1. 12
  1.  

    1. 3

      Semgrep is super cool as a tool. It kinda sucks that it’s trying really hard to put in stuff to make it “pay us money” value add, because it feels so good at its core as a standalone thing that should sit right next to grep itself IMO.

      1. 2

        OK cool, I’d be interested to hear what kind of problems you’ve used it for. I haven’t tried it, but I found it interesting because it is polyglot tool.

        Although now that I look, the implementation it appears pretty heavy. It looks like most languages have multiple back ends, like treesitter and menhir and “generic” :

        https://github.com/returntocorp/semgrep/tree/develop/languages/bash/ast

        So it feels like the result quality can vary depending on language and back end, though again I haven’t actually used it.


        I was also interested in

        which uses “micro-grammars”, but it doesn’t appear to be open source. This is a much lighter implementation and has some semantic understanding of code as well.

        https://cseweb.ucsd.edu/~dstefan/cse291-fall16/notes/uchex/


        FWIW one motivation for looking at this is that I find Github’s new source viewer to be extremely slow, since they added the more semantic features. Anyone else find that?

        A lot of this is the front end JS, not the back end analysis. But I’m also finding the back end analysis doesn’t work that well either? I thought Github was supposed to have some semantic jump to definition

        Looks like they have made multiple attempts:

        https://github.blog/changelog/2019-06-11-jump-to-definition-in-public-repositories/ (based on a Haskell library that seems to be no longer used)

        Actually here, it says Python is the ONLY language with precise code navigation?

        https://docs.github.com/en/repositories/working-with-files/using-files/navigating-code-on-github

        But I happen to have a ton of Python code, and it seems like it doesn’t work. I thought they were doing all this stuff with stack graphs

        https://github.blog/2021-12-09-introducing-stack-graphs/

        1. 2

          I have a large monorepo containing many projects. When I deprecate an API in an internal library, I use semgrep to automatically rewrite the whole repo to use the new API. https://semgrep.dev/docs/writing-rules/autofix/

        2. 2

          Check out https://github.com/bablr-lang. Insomuchas every other tool I’ve ever seen gets some important part of the requirements wrong, I think I may be the very first to hit the nail on the head. I’m shooting for supporting 10,000 languages instead of 10 (or in the case of stack graphs, one). And indeed, my code is wildly, radically simpler than that of any other tool I’ve ever seen.

          1. 2

            Ehh but you didn’t test your grammars/metalanguage on a real language? You only have one language that’s your own CSTML markup?

            It will get a lot more complicated if you try to do say Python or JavaScript – and then bash is the real test for any parsing metalanguage. C++ is another good test (including preprocessor).
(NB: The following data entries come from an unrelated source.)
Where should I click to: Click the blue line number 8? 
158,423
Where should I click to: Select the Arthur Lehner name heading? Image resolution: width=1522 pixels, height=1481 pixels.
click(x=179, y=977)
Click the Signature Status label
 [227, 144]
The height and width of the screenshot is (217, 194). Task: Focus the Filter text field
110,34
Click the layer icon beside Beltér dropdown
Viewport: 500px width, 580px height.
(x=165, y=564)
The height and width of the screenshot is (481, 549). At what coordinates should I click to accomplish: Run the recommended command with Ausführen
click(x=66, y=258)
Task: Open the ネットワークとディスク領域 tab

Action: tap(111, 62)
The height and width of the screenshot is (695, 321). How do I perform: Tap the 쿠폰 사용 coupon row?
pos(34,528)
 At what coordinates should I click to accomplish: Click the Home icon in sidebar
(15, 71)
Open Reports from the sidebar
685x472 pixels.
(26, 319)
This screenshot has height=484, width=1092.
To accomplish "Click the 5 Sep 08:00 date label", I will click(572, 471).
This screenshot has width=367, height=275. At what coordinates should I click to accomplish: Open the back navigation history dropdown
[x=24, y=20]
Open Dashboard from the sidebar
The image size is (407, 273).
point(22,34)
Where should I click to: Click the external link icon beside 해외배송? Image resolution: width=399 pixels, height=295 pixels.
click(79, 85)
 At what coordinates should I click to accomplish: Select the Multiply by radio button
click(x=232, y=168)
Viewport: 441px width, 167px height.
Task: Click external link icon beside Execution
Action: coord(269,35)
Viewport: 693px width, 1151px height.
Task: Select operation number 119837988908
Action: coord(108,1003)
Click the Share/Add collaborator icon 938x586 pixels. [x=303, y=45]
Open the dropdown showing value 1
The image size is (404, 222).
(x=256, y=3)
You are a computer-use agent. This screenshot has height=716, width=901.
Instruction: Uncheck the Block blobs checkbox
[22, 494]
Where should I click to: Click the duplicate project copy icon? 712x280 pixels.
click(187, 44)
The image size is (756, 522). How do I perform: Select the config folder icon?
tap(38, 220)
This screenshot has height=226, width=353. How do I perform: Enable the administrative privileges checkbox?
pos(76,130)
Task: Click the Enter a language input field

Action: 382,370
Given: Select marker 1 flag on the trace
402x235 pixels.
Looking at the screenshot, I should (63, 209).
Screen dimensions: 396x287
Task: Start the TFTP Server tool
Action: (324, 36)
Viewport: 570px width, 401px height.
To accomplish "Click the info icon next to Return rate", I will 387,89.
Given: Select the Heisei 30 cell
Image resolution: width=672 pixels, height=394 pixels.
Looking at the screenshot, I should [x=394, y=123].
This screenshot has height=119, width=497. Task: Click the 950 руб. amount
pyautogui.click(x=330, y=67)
            I think you have to start from the problem and go down. Not start from the grammars and go up.

            Or at least balance the two. That was basically the whole point of the Oil blog in the beginning - http://www.oilshell.org/blog/tags.html?tag=parsing-shell#parsing-shell

            When you start from the grammars and try to go up, you’ll find that it falls apart – your metalanguage is too weak

            e.g. Treesitter solves a bunch of problems nicely, but they still have 1150 lines of C++ for lexing bash, which seems like a step backward - https://github.com/tree-sitter/tree-sitter-bash/blob/master/src/scanner.c

            Also it appears there were like 50 bugs fixed recently by one person, which means they have 50 or more bugs for ~5 years … It’s a sign that the abstraction/metalanguage doesn’t quite fit the problem

            In your case, I think you’ll also find that your metalanguage is too slow (e.g. to understand C++ or bash, or even JS itself), which I think was the comment you mailed me about

            1. 1

              You’re right about the basic process being making the grammar more and more powerful. I’ve gone through that process about 5 times already, each time adding fundamental degrees of freedom that are necessary for parsing real languages. That is to say, in order to move quickly you will not see me maintaining a working Ruby syntax while I design the VM, but you will see me carefully adapt the design to ensure that it is powerful enough to parse Ruby’s heredocs. For example even though I’ve never written a parser for Heredoc syntax, I know that Heredoc will be the first time I have Trivia tokens inside string quotes, so I’m preserving that freedom carefully as I work on the core.

            2. 1

              As to speed, I don’t have benchmark numbers up yet, but they won’t be nearly as bad you think! That’s because I have taken some important steps for perf:

              • I’m using monomorphic ASTs, which NONE of the rest of the tooling in the JS ecosystem is! JS normally has a nasty problem with ASTs: if you have { type, id } and { type, expr } you basically know type will be at memory offset 0. All ASTs in the current JS ecosystem seem to assume that JS can optimize the node.type access pattern, but it can’t and probably never will be able to. Instead in my system nodes are more like { type, value }, where value might be { id } or it might be { expr }. Nearly every JS engine can and will optimize node.type accesses into direct memory offset access when the objects are exactly monomorphic like this.
              • All those template tag strings you see in the grammar are indeed written in an incredibly slow way. At every single step of evaluation the process must stop and do a string parse to get from a template string to an instruction object! But because those are just static objects, all I need to do to make that fast is pre-parse the expressions and then hoist the resulting objects and I’ll go from sllooowww to blazing speed (or, well, fast enough for my purposes)
        3. 2

          I’ve used it for two things recently:

          • Finding examples of certain AST usage in a Python codebase (in my case it was “finding if x is y usages where y is not None and not not None)

          • trying to do an API refactor (x.foo + y.bar -> x.baz(y) stuff), that would work thanks to the very specific nature of my problem (where other concerns were not a big deal and where a failed change would be instantly caught by the test suite anyways)

          semgrep is one way of looking at it, but with the suggested change feature it’s more like semawk (or a primordial version of it, anyways)

        4. 2

          OK cool, I’d be interested to hear what kind of problems you’ve used it for.

          https://github.com/fedimint/fedimint/blob/97b3b701aed2dffc556edd12c2159afcf9aa526d/.semgrep.all.yaml#L1 from our Rust project . Not much but very useful.

        5. 1

          Oh sorry, you’re OilShell Andy! You already know about my project, though it didn’t interest you last time around. cst-tokens has rebranded to CSTML, Spamex, and BABLR VM since then.